Force constants IO

Hiphive provides read and write functionality for force constants in a few different formats. Currently the following formats are supported.

GPUMD

We also support functionality for writing force constants and other relevant files to GPUMD format. GPUMD is a packages that allows one to calculate for example thermal conductivities using molecular dynamics (MD) simulations both via the Green-Kubo and the homogenenous non-equilibrium MD approach.

Conversion betweeen ShengBTE and phono3py

The following snippet demonstrates the conversion from phono3py to ShengBTE:

from hiphive import ForceConstants
from ase.io import read

prim = read('POSCAR')
supercell = read('SPOSCAR')
fcs = ForceConstants.read_phono3py(supercell, 'fc3.hdf5')
fcs.write_to_shengBTE('FORCECONSTANTS_3rd', prim)

Conversion in the opposite direction is achieved as follows:

from hiphive import ForceConstants
from ase.io import read

prim = read('POSCAR')
supercell = read('SPOSCAR')
fcs = ForceConstants.read_shengBTE(supercell, 'FORCECONSTANTS_3rd', prim)
fcs.write_to_phono3py('fc3.hdf5')

This allows one for example to check the equivalence of the thermal conductivity calculated using either one of the two codes.
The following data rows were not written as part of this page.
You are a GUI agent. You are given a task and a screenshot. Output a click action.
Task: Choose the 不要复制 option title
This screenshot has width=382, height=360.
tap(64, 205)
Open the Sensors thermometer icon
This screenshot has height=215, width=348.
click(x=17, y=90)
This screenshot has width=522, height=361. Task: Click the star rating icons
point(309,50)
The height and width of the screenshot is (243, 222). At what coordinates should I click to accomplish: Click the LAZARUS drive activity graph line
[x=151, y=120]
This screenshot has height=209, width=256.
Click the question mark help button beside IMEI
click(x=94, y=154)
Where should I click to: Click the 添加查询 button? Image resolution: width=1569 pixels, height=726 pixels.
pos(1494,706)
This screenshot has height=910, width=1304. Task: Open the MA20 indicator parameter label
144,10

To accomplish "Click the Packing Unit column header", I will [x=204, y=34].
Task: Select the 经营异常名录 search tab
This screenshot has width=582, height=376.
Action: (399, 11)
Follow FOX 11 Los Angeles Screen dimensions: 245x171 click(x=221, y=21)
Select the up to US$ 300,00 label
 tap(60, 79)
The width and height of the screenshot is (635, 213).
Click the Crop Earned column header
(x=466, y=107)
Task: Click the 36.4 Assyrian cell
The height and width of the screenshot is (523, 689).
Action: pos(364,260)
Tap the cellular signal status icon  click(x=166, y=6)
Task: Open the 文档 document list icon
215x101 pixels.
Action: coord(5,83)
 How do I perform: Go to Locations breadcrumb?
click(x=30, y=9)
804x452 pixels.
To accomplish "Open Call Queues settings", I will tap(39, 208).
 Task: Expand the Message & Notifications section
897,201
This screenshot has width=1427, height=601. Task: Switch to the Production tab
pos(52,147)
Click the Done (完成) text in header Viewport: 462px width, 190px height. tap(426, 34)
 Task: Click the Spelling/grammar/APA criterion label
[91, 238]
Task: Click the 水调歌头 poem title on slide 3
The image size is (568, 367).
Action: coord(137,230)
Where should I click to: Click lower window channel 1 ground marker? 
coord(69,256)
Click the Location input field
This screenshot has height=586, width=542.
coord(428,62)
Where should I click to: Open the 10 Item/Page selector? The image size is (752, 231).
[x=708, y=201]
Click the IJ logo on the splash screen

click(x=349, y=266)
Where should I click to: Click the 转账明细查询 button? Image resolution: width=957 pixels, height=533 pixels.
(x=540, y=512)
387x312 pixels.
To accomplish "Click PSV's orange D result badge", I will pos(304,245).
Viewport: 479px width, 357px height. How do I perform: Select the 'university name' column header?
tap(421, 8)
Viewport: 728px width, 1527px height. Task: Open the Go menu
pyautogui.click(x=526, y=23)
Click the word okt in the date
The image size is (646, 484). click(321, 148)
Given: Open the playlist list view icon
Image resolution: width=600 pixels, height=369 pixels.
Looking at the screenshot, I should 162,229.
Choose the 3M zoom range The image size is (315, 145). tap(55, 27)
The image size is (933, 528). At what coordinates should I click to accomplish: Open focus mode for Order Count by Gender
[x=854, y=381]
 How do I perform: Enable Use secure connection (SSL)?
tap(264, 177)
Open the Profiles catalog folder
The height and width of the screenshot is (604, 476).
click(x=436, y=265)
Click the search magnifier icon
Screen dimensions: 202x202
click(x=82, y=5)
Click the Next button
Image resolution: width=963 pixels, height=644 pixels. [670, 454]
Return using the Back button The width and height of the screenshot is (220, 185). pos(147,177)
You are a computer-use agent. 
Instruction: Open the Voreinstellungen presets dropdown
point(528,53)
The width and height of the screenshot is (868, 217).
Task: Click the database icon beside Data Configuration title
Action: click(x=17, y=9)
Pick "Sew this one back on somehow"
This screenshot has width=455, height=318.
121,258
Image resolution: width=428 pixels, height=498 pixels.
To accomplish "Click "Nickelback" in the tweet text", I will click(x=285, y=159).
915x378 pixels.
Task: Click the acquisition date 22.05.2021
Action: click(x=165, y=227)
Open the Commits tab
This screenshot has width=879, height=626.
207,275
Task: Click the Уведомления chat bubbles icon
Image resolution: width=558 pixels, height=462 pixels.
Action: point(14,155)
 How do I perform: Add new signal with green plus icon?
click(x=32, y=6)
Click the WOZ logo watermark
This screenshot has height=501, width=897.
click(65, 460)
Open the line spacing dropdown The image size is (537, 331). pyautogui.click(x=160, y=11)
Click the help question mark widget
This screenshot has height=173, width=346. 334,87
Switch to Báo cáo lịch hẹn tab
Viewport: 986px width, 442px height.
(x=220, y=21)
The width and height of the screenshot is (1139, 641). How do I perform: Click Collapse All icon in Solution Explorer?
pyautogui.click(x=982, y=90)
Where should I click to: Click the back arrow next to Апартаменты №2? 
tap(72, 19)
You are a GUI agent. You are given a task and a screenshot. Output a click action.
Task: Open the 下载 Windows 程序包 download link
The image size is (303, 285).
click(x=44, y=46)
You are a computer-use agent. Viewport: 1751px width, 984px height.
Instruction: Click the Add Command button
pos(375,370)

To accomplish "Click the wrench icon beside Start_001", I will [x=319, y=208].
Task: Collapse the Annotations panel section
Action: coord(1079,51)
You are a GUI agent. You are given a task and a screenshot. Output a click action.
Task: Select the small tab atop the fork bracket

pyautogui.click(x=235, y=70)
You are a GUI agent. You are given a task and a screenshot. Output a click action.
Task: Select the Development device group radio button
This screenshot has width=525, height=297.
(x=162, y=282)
This is demonstrated for the case of a monolayer of MoS2 in the following example. The original force constants were generated using the thirdorder.py code associated with ShengBTE. Only phonon-phonon scattering was considered as a lifetime limiting process (i.e. neither isotope nor boundary scattering were included). Calculations were carried out within the relaxation time approximation (RTA) for both codes. In the case of ShengBTE we also solved the Boltzmann transport equation self-consistently (sc).

../_images/kappa_MoS2_shengBTE_phono3py.svg

Thermal conductivity of a monolayer of MoS2 using both phono3py and ShengBTE.